One of the core beliefs this nation was founded on, was equality under the law. The laws that apply to ordinary citizens, also apply to the ruling class; because if the laws are too strict for them, then perhaps they’re too strict for us. That’s why we get really upset when we learn of a politician caught speeding, or cheating on his taxes. Because if the people who write the laws are finding it difficult to cough up the cash, or keep their foot off the accelerator, perhaps taxes are too high, and the speed limit is too low.
For many, The Global Warming debate has been a similar exercise in hypocrisy. Al Gore has been a big violator. The man who wants to limit our ability to fly coach, needs a private plane when he travels to Hollywood to pick up a trophy he didn’t even win (and a masseuse he couldn’t seduce).
I recently pointed out a similar flaw in the character of Sheryl Crow. While she went around preaching the merits of CFL light bulbs, she prefers the warm glow of incandescents and halogens in her own home. I thought perhaps that Sheryl had grown up a little; the same way a college vegan gets out into the real world, admits that she’s been sneaking meat when nobody was looking, and switches to a less fastidious diet.
For Sheryl’s sake I had also hoped that the one square of toilet paper idea really was a joke, that there wasn’t a guilty fixation every time she closed the door to do what people on high fiber vegan diets do more often than the rest of us.
Sadly, no. In her recently published contract rider on the Smoking Gun, we learn that Sheryl is still fussy about toilet paper. The rider is loaded with pretentious demands that make brown M&Ms seem reasonable. She isn’t satisfied to just keep her disease to herself; she wants everyone around her to share her pathology, instructing concert promoters how to be green, and recommending brands.
Most remarkably she demands that all traditional light bulbs replaced with CFLs, a restriction she doesn’t even place on herself. She also demands that all her snacks be locally grown.
Of course this doesn’t pertain to her liquor. While she is perfectly willing to sample local produce on her veggie tray, she insists that her wine comes from Napa Valley (Stags Leap), her tequila comes from Mexico (Patron), and her Vodka comes from the Netherlands (Ketel One). When mommy needs to check out for a few hours, she gets a little picky. Damn the environment, Sheryl has expensive taste!
It is doubly ironic, that Crow herself is not local product. Why is it okay to import an entertainer from the other side of the country, when the food she eats must come from the region? It would make more sense to use a locally grown talent. (Or at least require Sheryl to pack her own lunch).

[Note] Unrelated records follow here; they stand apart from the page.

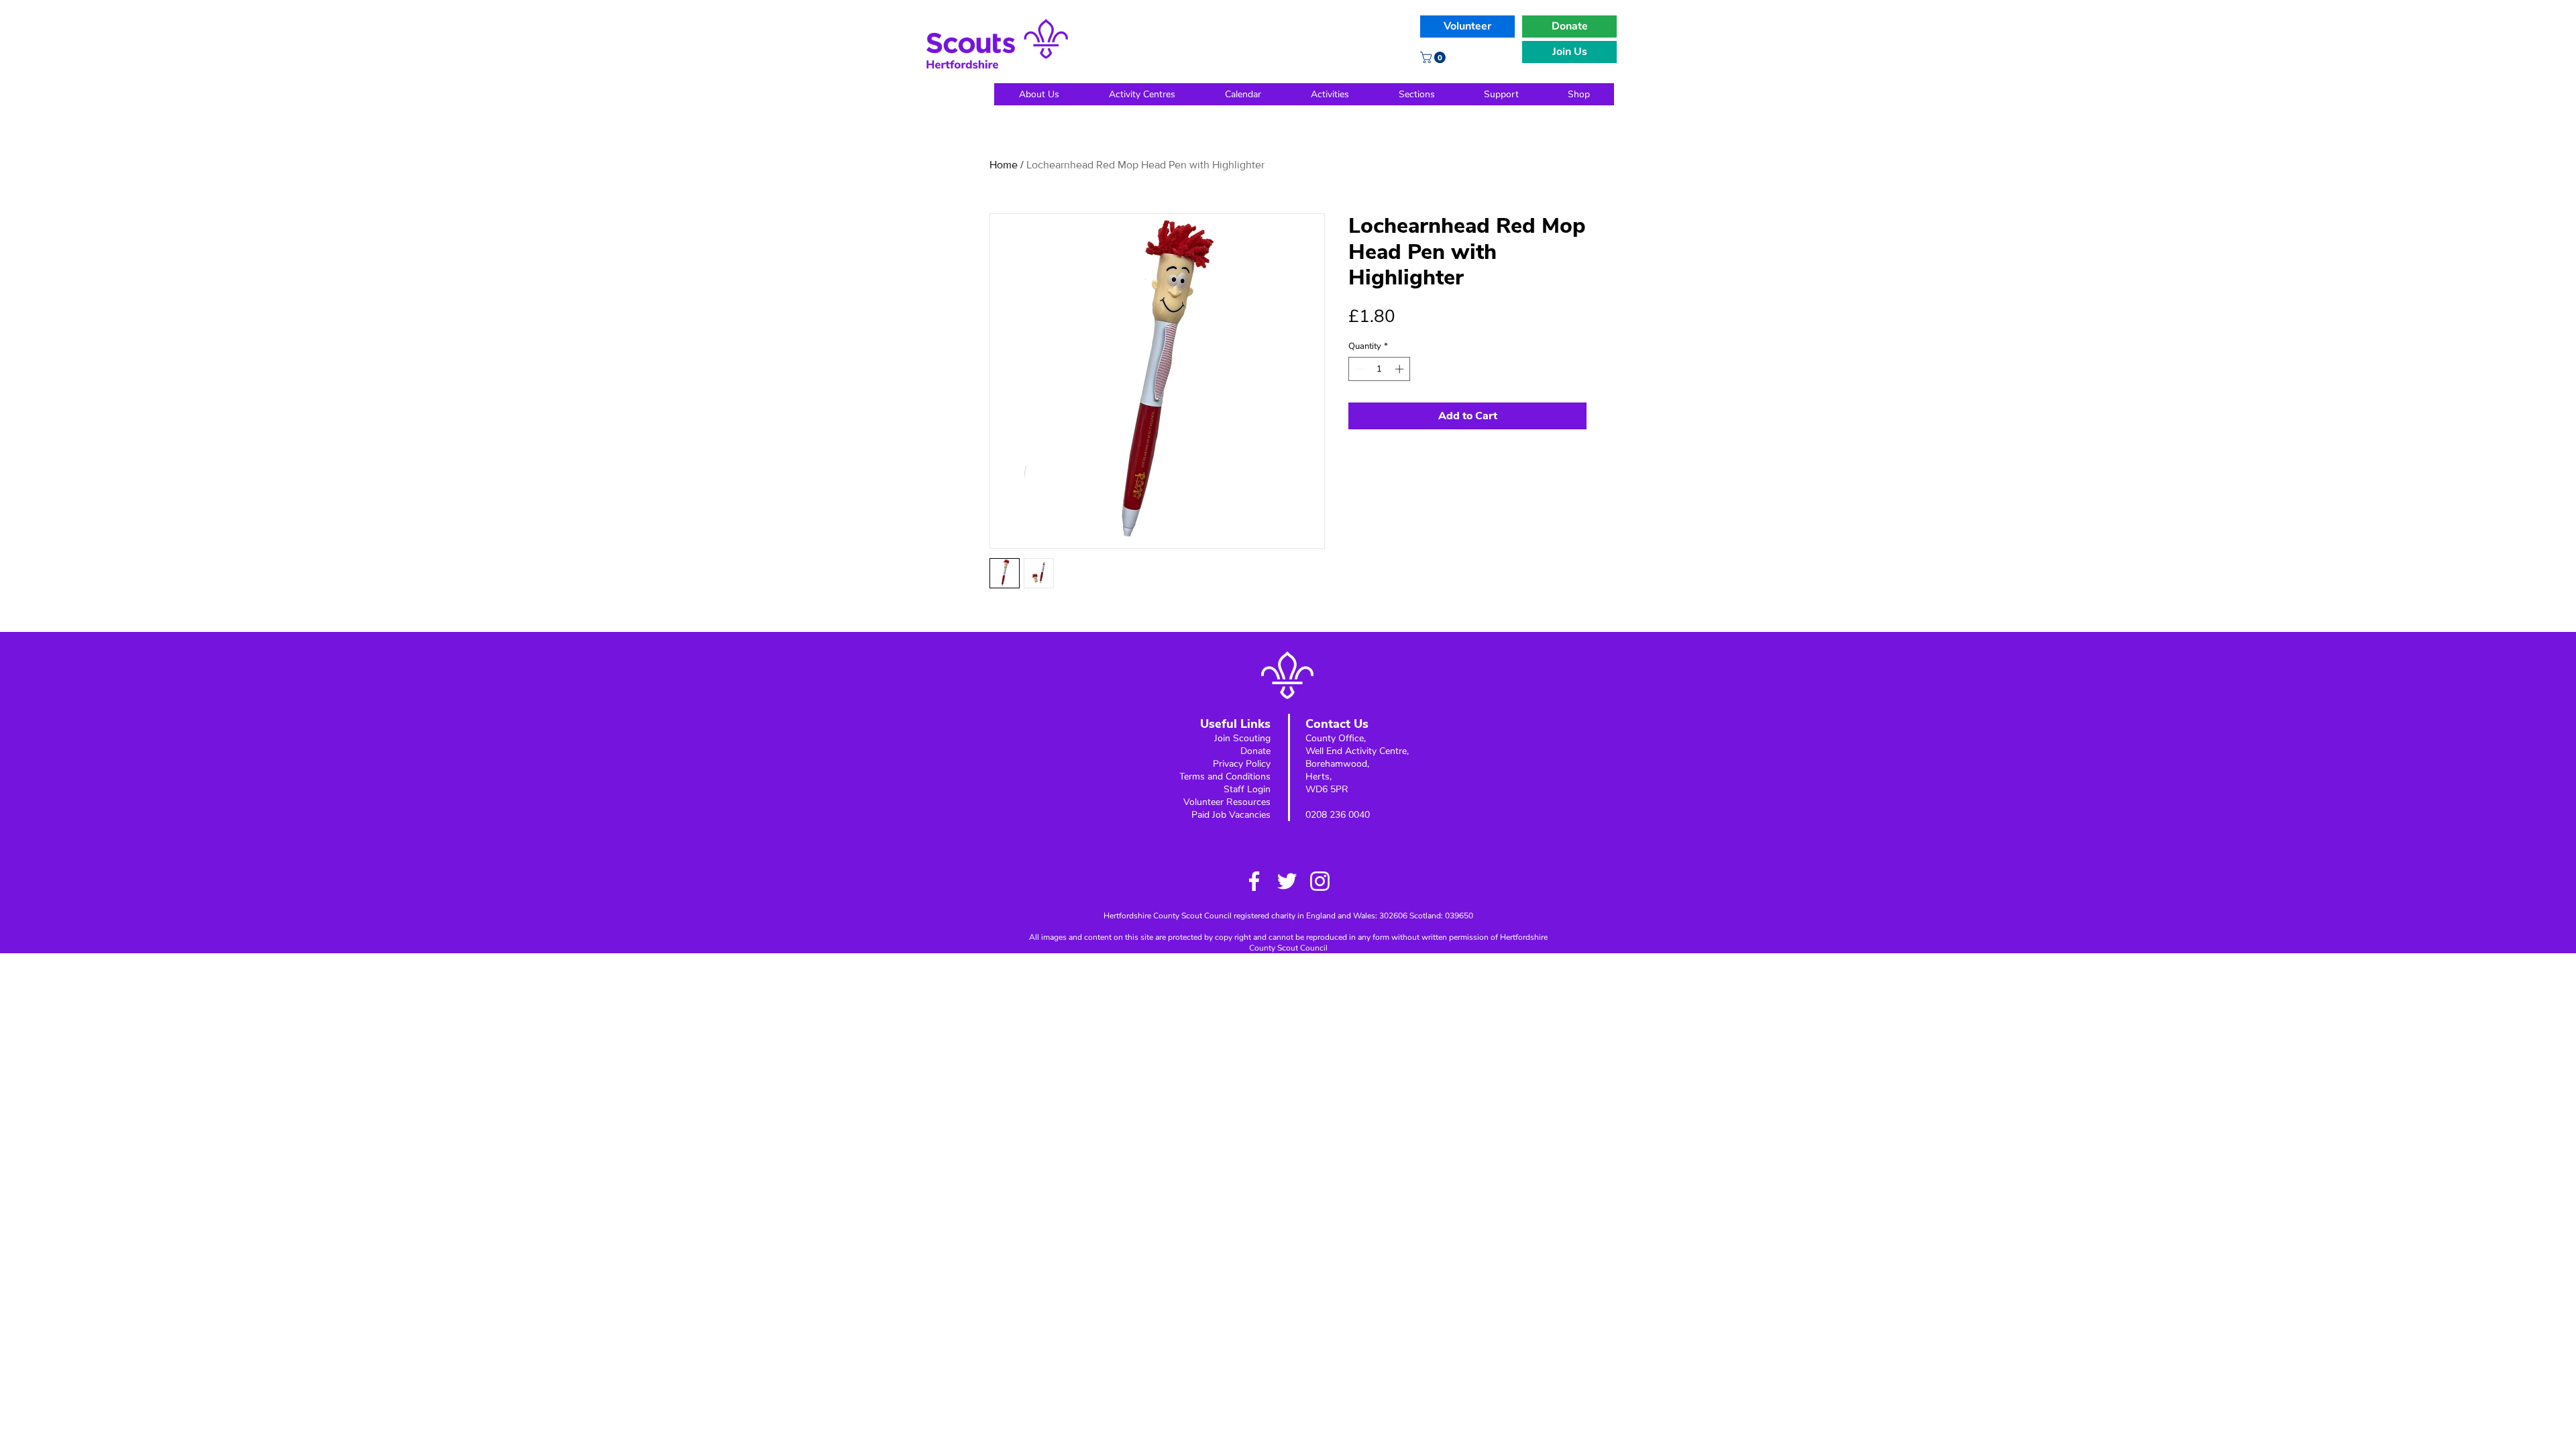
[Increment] (1401, 369)
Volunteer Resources (1227, 802)
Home (1003, 164)
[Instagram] (1320, 881)
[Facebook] (1254, 881)
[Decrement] (1358, 369)
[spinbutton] (1379, 369)
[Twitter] (1287, 881)
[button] (1434, 57)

The reason, of course is the heart of a free trade economy. North Dakota has lots of oil, but no cheese. Wisconsin has lots of cheese, but no oil. With a little bit of trucking, residents of Wisconsin and North Dakota have both. Likewise Des Moines, Iowa has lots of pork, and New York has Sheryl Crow. Through the magic of free trade, Governor Paterson gets to eat bacon, and the Iowa State Fair gets another exhibit. (August 21).

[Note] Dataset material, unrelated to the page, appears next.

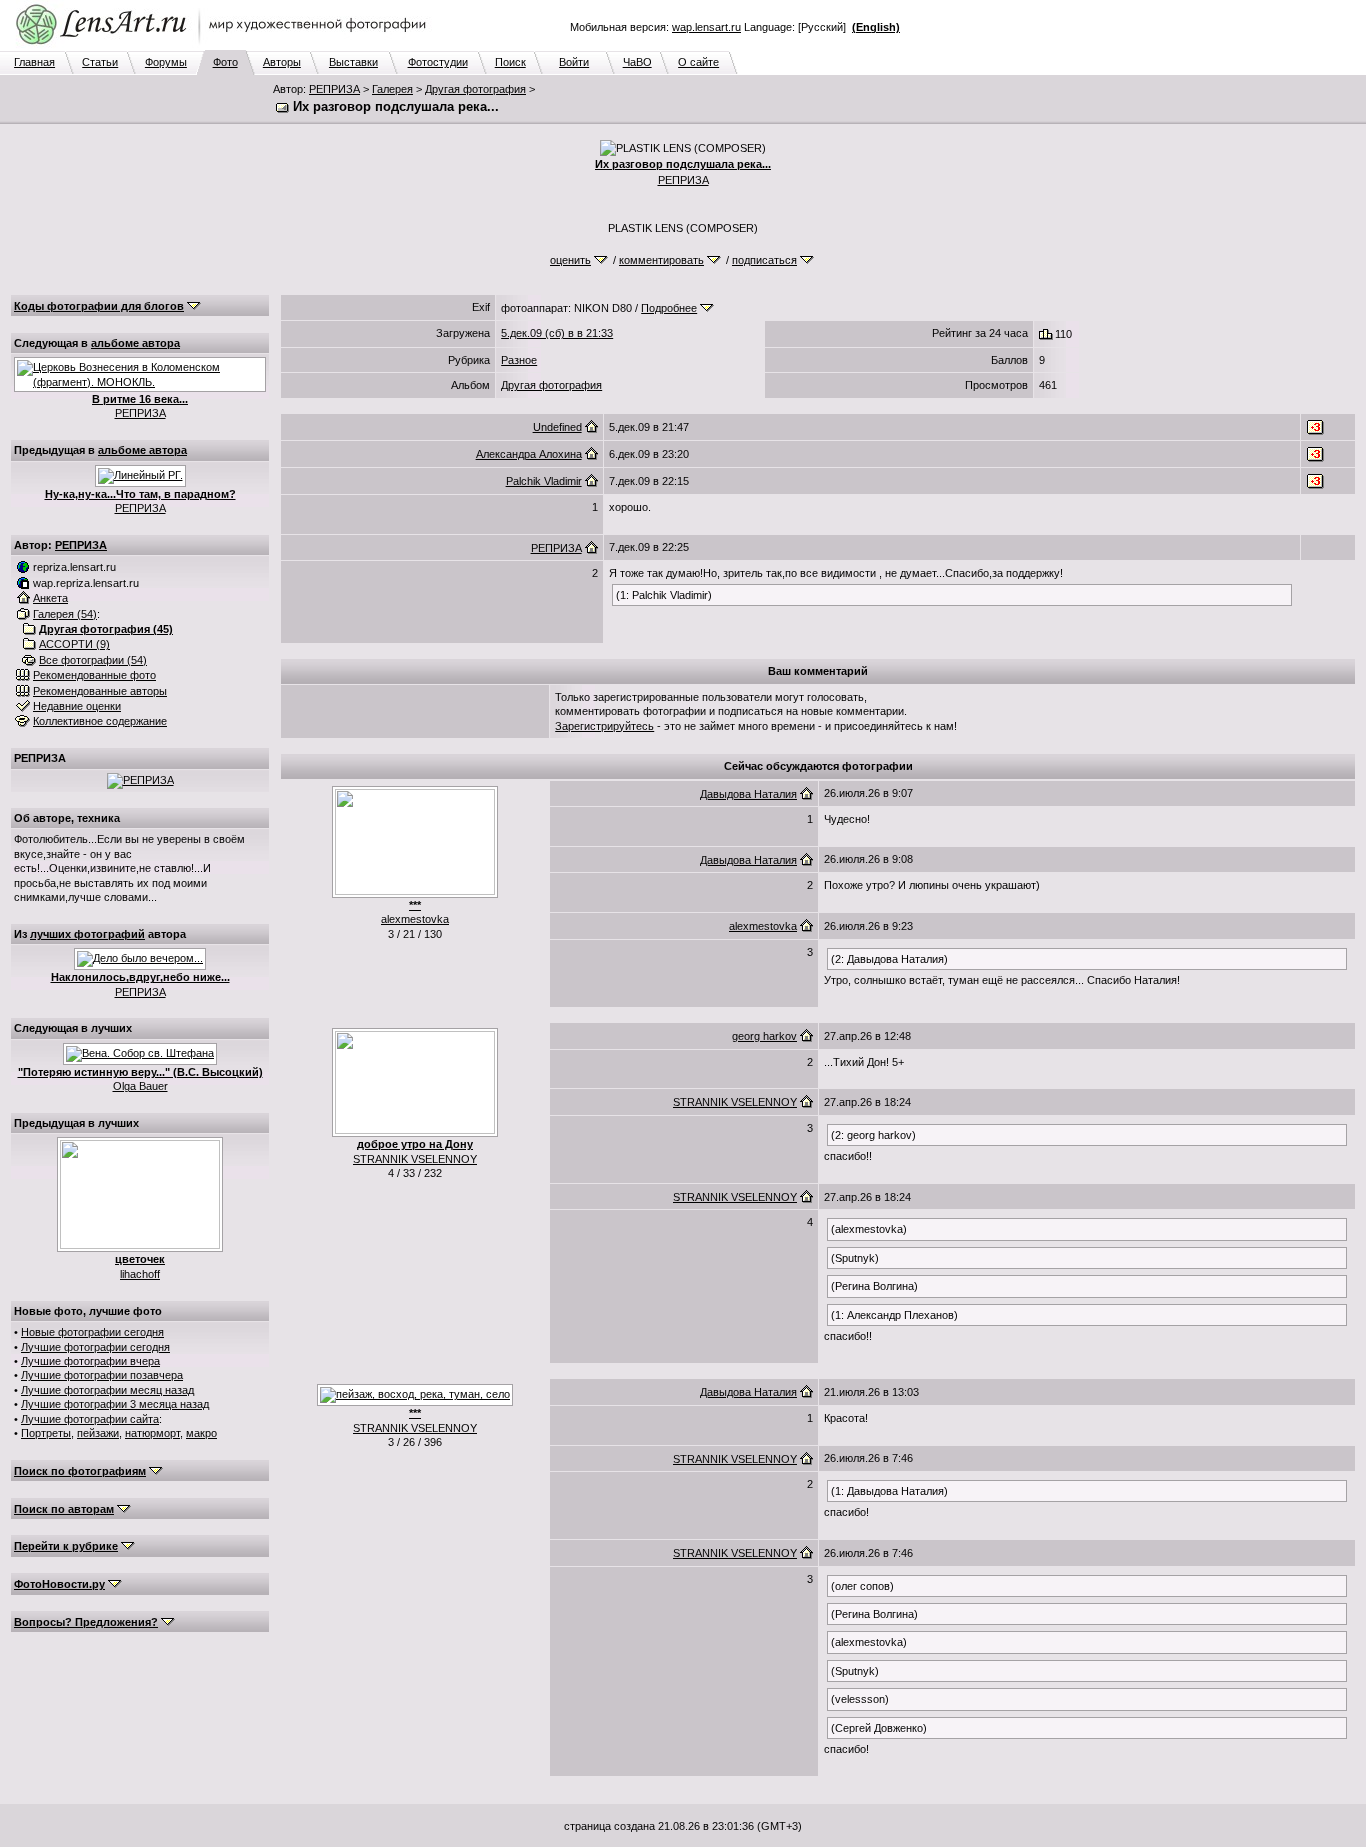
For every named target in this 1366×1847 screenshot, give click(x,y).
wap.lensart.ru (706, 27)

Even Las Vegas gets a Sheryl Crow concert (September 11). Unfortunately, Sheryl is going to have to eat onions. potatoes, and hay while she is there, because there aren’t many other local vegan crops in Nevada.

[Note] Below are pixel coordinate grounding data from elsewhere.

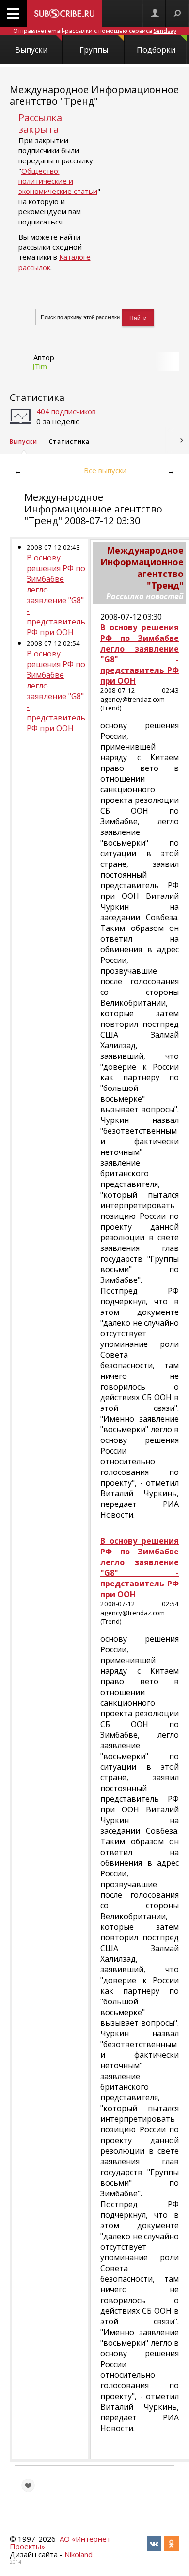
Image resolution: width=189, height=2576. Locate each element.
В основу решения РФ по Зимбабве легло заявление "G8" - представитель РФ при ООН (56, 595)
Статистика (37, 397)
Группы (93, 50)
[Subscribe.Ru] (64, 13)
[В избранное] (28, 2485)
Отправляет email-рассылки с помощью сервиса (94, 31)
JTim (39, 366)
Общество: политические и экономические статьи (57, 181)
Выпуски (31, 50)
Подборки (156, 50)
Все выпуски (105, 470)
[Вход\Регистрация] (154, 13)
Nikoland (78, 2554)
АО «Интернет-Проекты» (61, 2542)
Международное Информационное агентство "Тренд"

I don’t know how long she can continue to eat local, since she is booked in Amsterdam (October 20). Not only will it be difficult to get the bio-diesel tour buses over the ocean, there isn’t a lot of produce still growing in Amsterdam on the last week of October. There might be a few things grown in hothouses, but is there really an environmental benefit, to heating and lighting a glass house in the middle of a Northern European Autumn?
Of course, there is one kind of locally grown produce that Amsterdam is famous for, and I speculate that Sheryl enjoys more of that, than we can imagine. At least the vodka will meet the local requirement on that day.